-- Task requirements --
With the exception of the pictures, write out the data below precisely.
[[ Data listing open ]]
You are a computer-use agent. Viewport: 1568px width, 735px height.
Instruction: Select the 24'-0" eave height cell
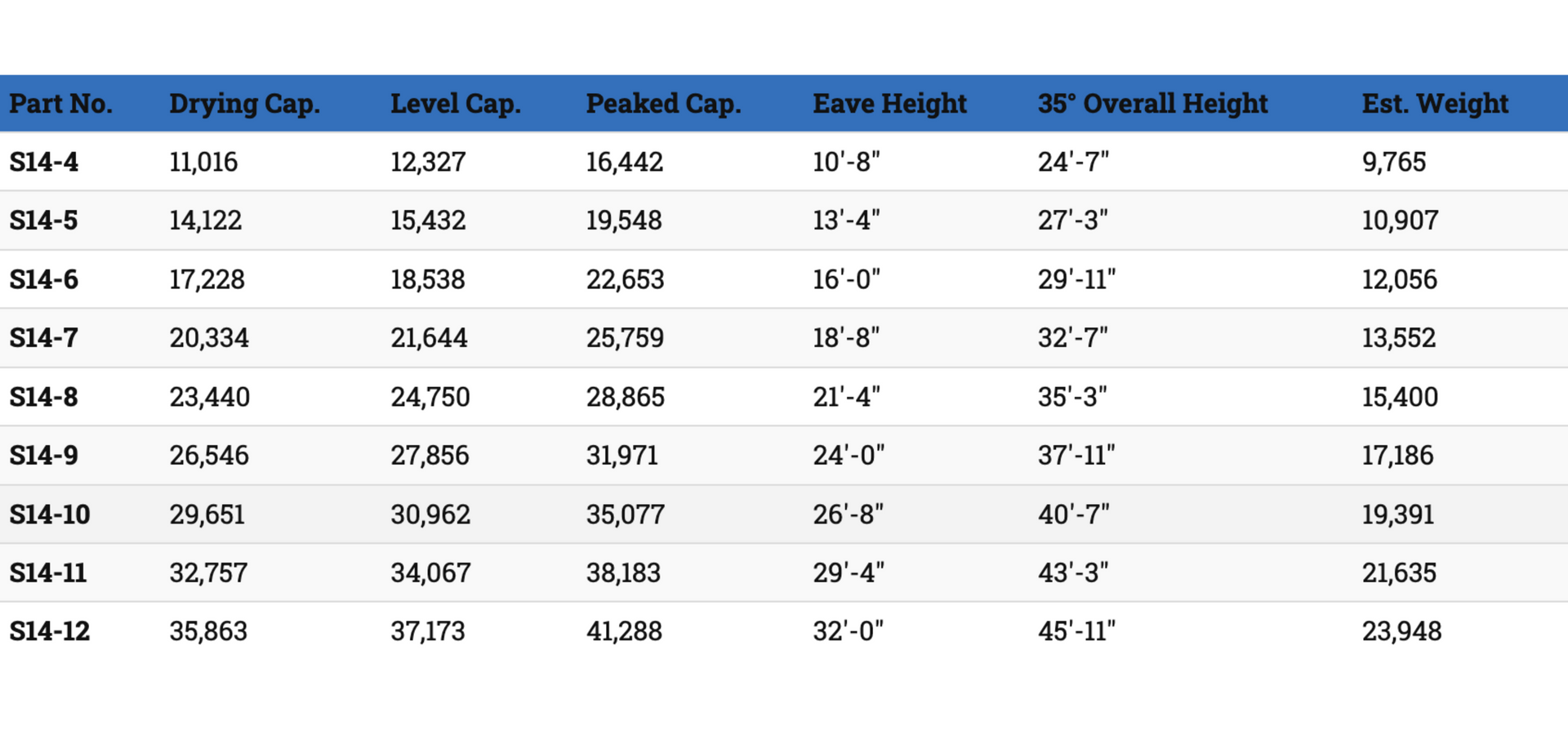tap(849, 455)
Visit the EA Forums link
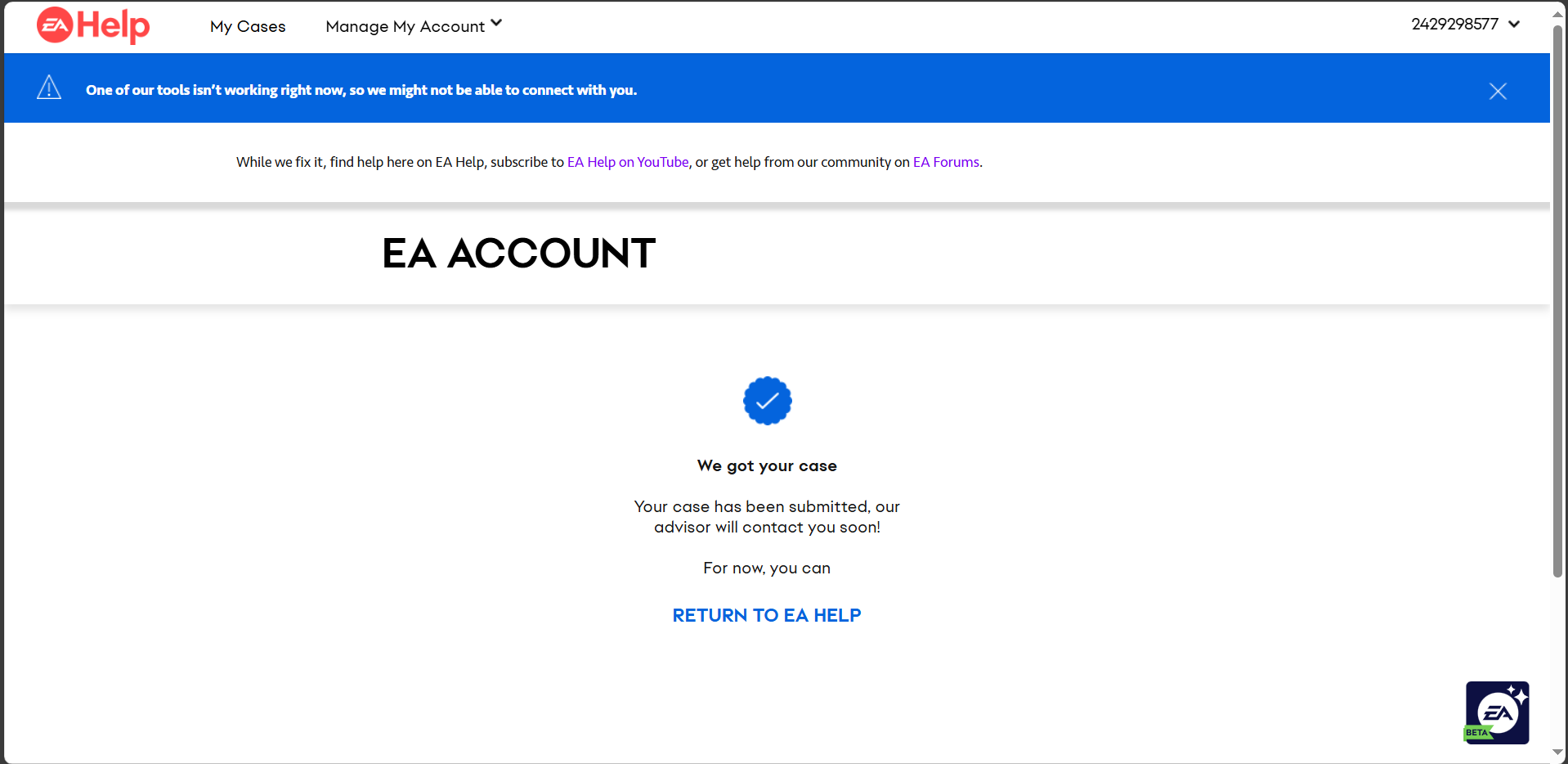This screenshot has height=764, width=1568. pyautogui.click(x=946, y=162)
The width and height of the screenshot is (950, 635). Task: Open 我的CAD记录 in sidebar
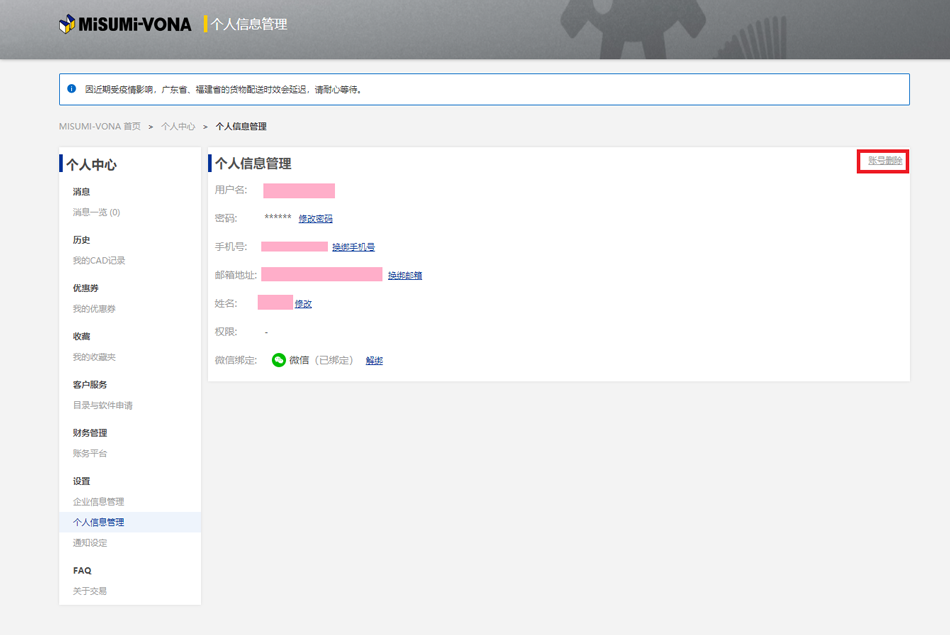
[[ Data listing closed ]]
-- Answer to this task --
You are a computer-use agent. Viewport: 1568px width, 735px height.
Instruction: Select the 24'-0" eave height cell
tap(849, 455)
Visit the EA Forums link
This screenshot has height=764, width=1568. pyautogui.click(x=946, y=162)
The width and height of the screenshot is (950, 635). Task: Open 我的CAD记录 in sidebar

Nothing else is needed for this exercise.